The output must match the entries below exactly.

(Dataset excerpts)

——————

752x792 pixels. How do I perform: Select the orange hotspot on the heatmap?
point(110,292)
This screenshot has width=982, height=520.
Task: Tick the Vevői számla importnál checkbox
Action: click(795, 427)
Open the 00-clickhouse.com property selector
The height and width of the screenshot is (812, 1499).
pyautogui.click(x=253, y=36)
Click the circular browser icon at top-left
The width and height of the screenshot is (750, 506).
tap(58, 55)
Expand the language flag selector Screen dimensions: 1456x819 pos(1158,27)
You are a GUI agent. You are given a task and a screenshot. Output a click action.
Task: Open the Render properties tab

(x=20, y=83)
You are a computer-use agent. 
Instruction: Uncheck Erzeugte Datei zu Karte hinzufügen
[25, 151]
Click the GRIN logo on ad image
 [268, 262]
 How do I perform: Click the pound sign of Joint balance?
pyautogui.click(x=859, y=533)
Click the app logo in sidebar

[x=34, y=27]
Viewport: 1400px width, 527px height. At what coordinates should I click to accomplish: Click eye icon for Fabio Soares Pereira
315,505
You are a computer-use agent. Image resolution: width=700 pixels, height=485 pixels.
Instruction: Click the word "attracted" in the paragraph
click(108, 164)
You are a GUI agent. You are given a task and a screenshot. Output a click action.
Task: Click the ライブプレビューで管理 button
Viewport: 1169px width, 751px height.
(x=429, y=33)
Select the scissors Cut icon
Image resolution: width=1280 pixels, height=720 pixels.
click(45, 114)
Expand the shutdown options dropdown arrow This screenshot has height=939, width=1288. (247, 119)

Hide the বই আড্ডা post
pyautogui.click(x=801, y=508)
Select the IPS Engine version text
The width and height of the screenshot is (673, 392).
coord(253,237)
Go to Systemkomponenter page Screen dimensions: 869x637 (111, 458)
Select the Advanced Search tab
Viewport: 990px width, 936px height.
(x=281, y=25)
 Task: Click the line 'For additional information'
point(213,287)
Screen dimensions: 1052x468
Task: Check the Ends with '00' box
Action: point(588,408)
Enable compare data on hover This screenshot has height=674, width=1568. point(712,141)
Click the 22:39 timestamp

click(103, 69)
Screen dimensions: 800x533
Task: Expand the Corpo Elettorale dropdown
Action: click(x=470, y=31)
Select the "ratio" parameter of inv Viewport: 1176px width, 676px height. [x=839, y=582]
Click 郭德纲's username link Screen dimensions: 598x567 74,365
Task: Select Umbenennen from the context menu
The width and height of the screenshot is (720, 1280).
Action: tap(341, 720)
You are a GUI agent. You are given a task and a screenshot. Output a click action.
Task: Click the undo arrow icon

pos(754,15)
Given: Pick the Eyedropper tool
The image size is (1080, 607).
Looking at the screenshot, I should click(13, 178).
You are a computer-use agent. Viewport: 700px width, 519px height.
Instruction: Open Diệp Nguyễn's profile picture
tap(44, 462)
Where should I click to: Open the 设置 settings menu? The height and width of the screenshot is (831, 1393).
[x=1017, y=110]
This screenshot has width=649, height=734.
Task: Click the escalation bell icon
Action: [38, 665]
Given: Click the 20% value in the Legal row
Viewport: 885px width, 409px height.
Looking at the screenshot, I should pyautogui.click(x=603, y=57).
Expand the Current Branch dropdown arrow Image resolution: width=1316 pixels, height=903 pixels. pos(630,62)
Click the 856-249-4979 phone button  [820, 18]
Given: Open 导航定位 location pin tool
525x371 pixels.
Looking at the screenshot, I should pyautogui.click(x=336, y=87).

——————

ANSWER SECTION:
752x792 pixels. How do I perform: Select the orange hotspot on the heatmap?
point(110,292)
This screenshot has width=982, height=520.
Task: Tick the Vevői számla importnál checkbox
Action: click(795, 427)
Open the 00-clickhouse.com property selector
The height and width of the screenshot is (812, 1499).
pyautogui.click(x=253, y=36)
Click the circular browser icon at top-left
The width and height of the screenshot is (750, 506).
tap(58, 55)
Expand the language flag selector Screen dimensions: 1456x819 pos(1158,27)
You are a GUI agent. You are given a task and a screenshot. Output a click action.
Task: Open the Render properties tab

(x=20, y=83)
You are a computer-use agent. 
Instruction: Uncheck Erzeugte Datei zu Karte hinzufügen
[25, 151]
Click the GRIN logo on ad image
 [268, 262]
 How do I perform: Click the pound sign of Joint balance?
pyautogui.click(x=859, y=533)
Click the app logo in sidebar

[x=34, y=27]
Viewport: 1400px width, 527px height. At what coordinates should I click to accomplish: Click eye icon for Fabio Soares Pereira
315,505
You are a computer-use agent. Image resolution: width=700 pixels, height=485 pixels.
Instruction: Click the word "attracted" in the paragraph
click(108, 164)
You are a GUI agent. You are given a task and a screenshot. Output a click action.
Task: Click the ライブプレビューで管理 button
Viewport: 1169px width, 751px height.
(x=429, y=33)
Select the scissors Cut icon
Image resolution: width=1280 pixels, height=720 pixels.
click(45, 114)
Expand the shutdown options dropdown arrow This screenshot has height=939, width=1288. (247, 119)

Hide the বই আড্ডা post
pyautogui.click(x=801, y=508)
Select the IPS Engine version text
The width and height of the screenshot is (673, 392).
coord(253,237)
Go to Systemkomponenter page Screen dimensions: 869x637 (111, 458)
Select the Advanced Search tab
Viewport: 990px width, 936px height.
(x=281, y=25)
 Task: Click the line 'For additional information'
point(213,287)
Screen dimensions: 1052x468
Task: Check the Ends with '00' box
Action: point(588,408)
Enable compare data on hover This screenshot has height=674, width=1568. point(712,141)
Click the 22:39 timestamp

click(103, 69)
Screen dimensions: 800x533
Task: Expand the Corpo Elettorale dropdown
Action: click(x=470, y=31)
Select the "ratio" parameter of inv Viewport: 1176px width, 676px height. [x=839, y=582]
Click 郭德纲's username link Screen dimensions: 598x567 74,365
Task: Select Umbenennen from the context menu
The width and height of the screenshot is (720, 1280).
Action: tap(341, 720)
You are a GUI agent. You are given a task and a screenshot. Output a click action.
Task: Click the undo arrow icon

pos(754,15)
Given: Pick the Eyedropper tool
The image size is (1080, 607).
Looking at the screenshot, I should click(13, 178).
You are a computer-use agent. Viewport: 700px width, 519px height.
Instruction: Open Diệp Nguyễn's profile picture
tap(44, 462)
Where should I click to: Open the 设置 settings menu? The height and width of the screenshot is (831, 1393).
[x=1017, y=110]
This screenshot has width=649, height=734.
Task: Click the escalation bell icon
Action: [38, 665]
Given: Click the 20% value in the Legal row
Viewport: 885px width, 409px height.
Looking at the screenshot, I should pyautogui.click(x=603, y=57).
Expand the Current Branch dropdown arrow Image resolution: width=1316 pixels, height=903 pixels. pos(630,62)
Click the 856-249-4979 phone button  [820, 18]
Given: Open 导航定位 location pin tool
525x371 pixels.
Looking at the screenshot, I should pyautogui.click(x=336, y=87).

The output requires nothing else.